Lembremos que o Dopinho foi escolhido pelos militares brasileiros para ser um centro de tortura em função de sua posição estratégica, devido à sua posição geográfica “fronteiriça” na América Latina, por esta razão, tornou-se o primeiro local clandestino de tortura do Brasil. Se subvertermos a lógica militar, a mesma razão pode ser reiterada para que a casa que abrigou o Dopinho se transforme em Centro de Memória da ditadura civil-empresarial-militar brasileira, uma vez que a capital faz “fronteira” com os mesmos países que realizaram a operação CONDOR, idealizada desde o norte da América. Temos a chance de ressignificarr o Dopinho como lugar de memória, como uma aposta de elaboração coletiva do passado em direção à não repetição de atos de violação dos direitos humanos, e não mais apenas como lembrança urbana e arquitetônica do terrorismo de Estado. O Dopinho pode vir a ser ressignificado como uma política de memória comprometida com a verdade. E os sujeitos nela implicados podem ali guardar, expor e alcançar a outrem os horrores vividos na casa da rua Santo Antônio, ao tornarmos esta o Centro de Memória que desejamos, deslocando-se da posição que ocupa hoje frequentemente em pesadelos, em pensamentos intrusivos e medos que nunca vão embora.

A memória impõe o conhecimento do passado e de um pacto de Nunca Mais. A reconstrução da História do Dopinho exige uma ética da memória, ancorada no conhecimento dos fatos e na esperança do futuro em comum. Trata-se de um verdadeiro dever de memória. Um Dopinho sem falsas fachadas. Neste local atroz, “o trabalho da memória é portanto vital”, conforme nos ensina Zilá Bernd, a saber, um trabalho que “está tão associado à vida dos indivíduos em sociedade, que se torna nuclear na vida comunitária, determinando a constituição da subjetividade”. E, para além dos que ali pereceram, a continuidade da política do esquecimento que impera em nossa cidade, que faz reviver os horrores ali vividos no tempo presente e não somente no passado, nos interrogamos outra vez: o que sente alguém que ali foi torturado, violado, estuprado quando passa na frente desta casa situada no coração do bairro Bom Fim de nossa cidade?

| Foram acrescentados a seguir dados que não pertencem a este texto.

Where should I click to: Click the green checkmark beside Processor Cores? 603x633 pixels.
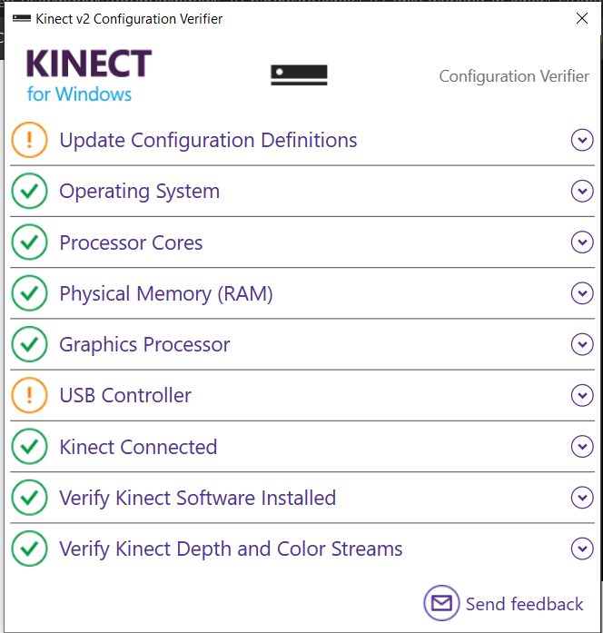coord(29,242)
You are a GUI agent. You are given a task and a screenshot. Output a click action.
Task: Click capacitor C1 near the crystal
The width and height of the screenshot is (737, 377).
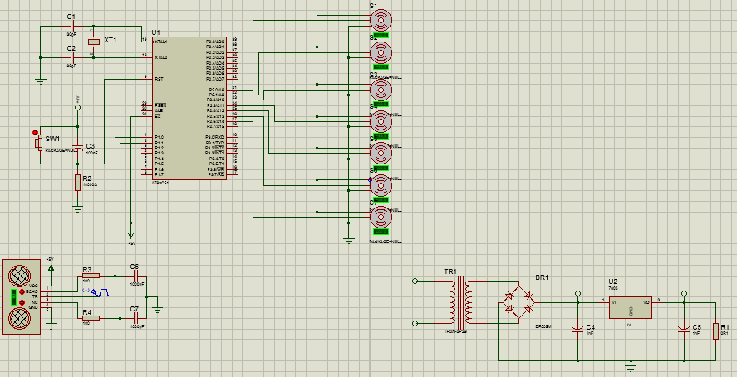point(71,26)
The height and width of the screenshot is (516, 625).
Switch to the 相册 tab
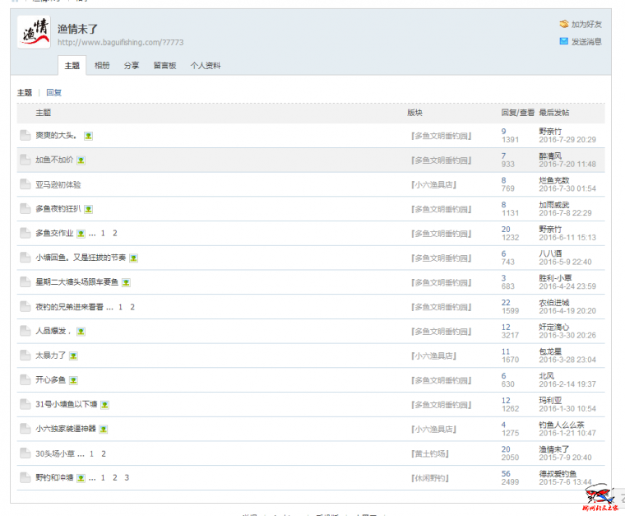click(x=102, y=66)
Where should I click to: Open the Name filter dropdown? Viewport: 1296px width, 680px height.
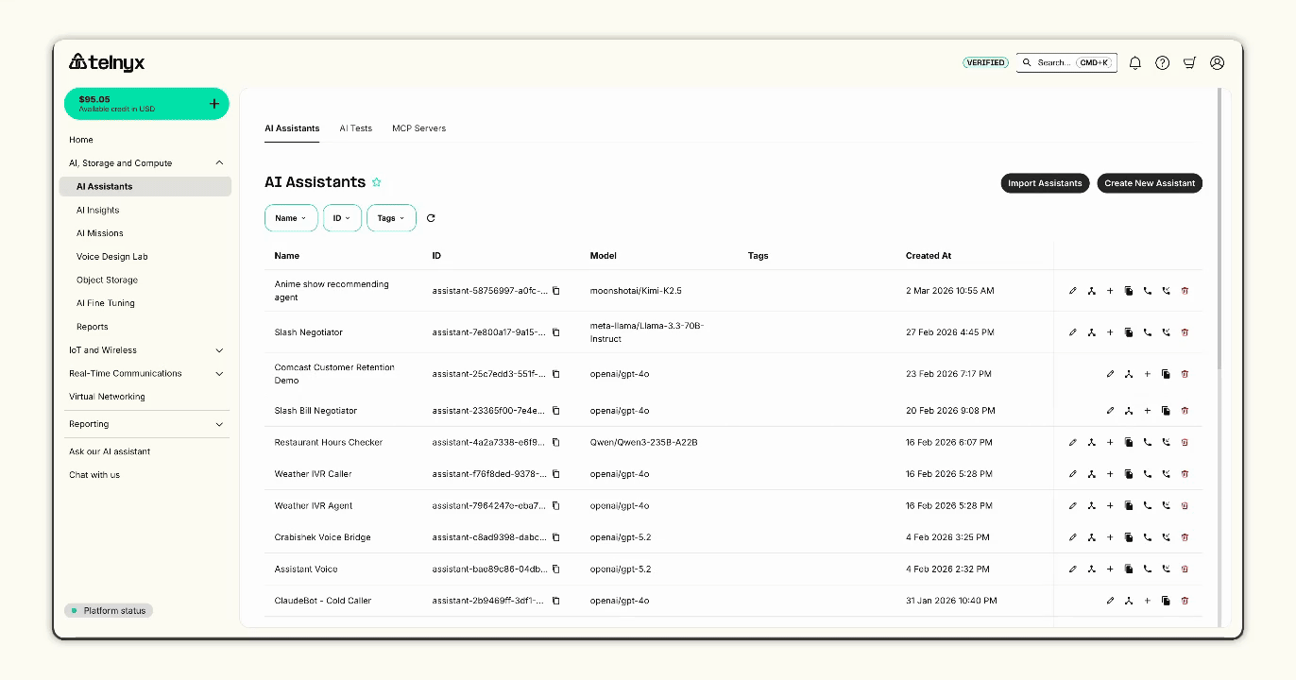[290, 218]
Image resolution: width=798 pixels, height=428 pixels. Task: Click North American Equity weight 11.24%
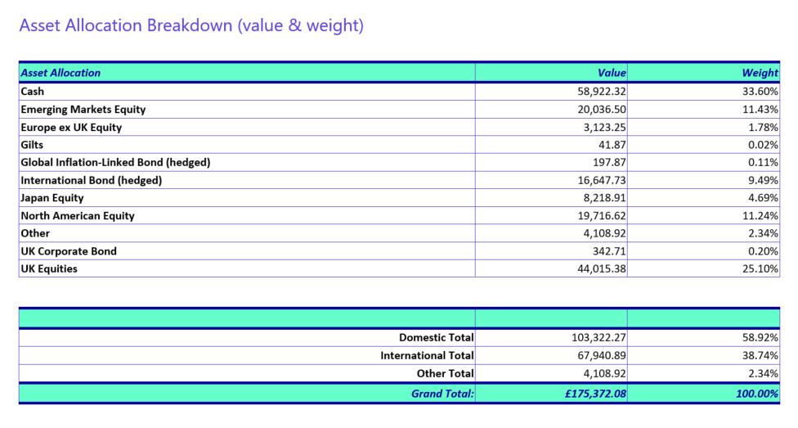coord(760,216)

Por isso lutamos: transformar um lugar de tortura em um Centro de Memória. Tornar pública e conhecida a história de Porto Alegre. Ressignificar o horror de forma que outros não precisem viver no futuro o que já foi vivido no passado. Reivindicamos, assim, um trabalho de memória coletivo indissociável da organização da vida na cidade, cuja participação efetive sem equívocos sua dimensão pública.

E é nesse sentido que convidamos a tod(os/as/es) para acessarem o abaixo-assinado divulgado pelo seguinte link: https://shre.ink/S5J0. Convidamos também a comparecerem na Audiência Pública que ocorrerá dia 06/10 às 18h e que tem como finalidade debater justamente os caminhos e descaminhos do silenciamento em direção ao conhecimento dos fatos, junto à Comissão de Direitos Humanos da Assembleia Legislativa de Porto Alegre.

Cientes de que a memória social depende de gestos éticos e políticos, cujos reflexos anunciam o futuro possível, e de que os lugares de memória são fundamentais para a construção do futuro, até o presente momento 28 entidades subscreveram a pauta do Manifesto Público iniciada pelo Instituto Sig – Psicanálise & Política, tornada reivindicação da sociedade civil desde a Conferência Livre de Direitos Humanos e que, sublinhamos, vem percorrendo já um longo caminho desde a sua reivindicação inicial, em 2011, feita pelo Comitê Carlos de Ré.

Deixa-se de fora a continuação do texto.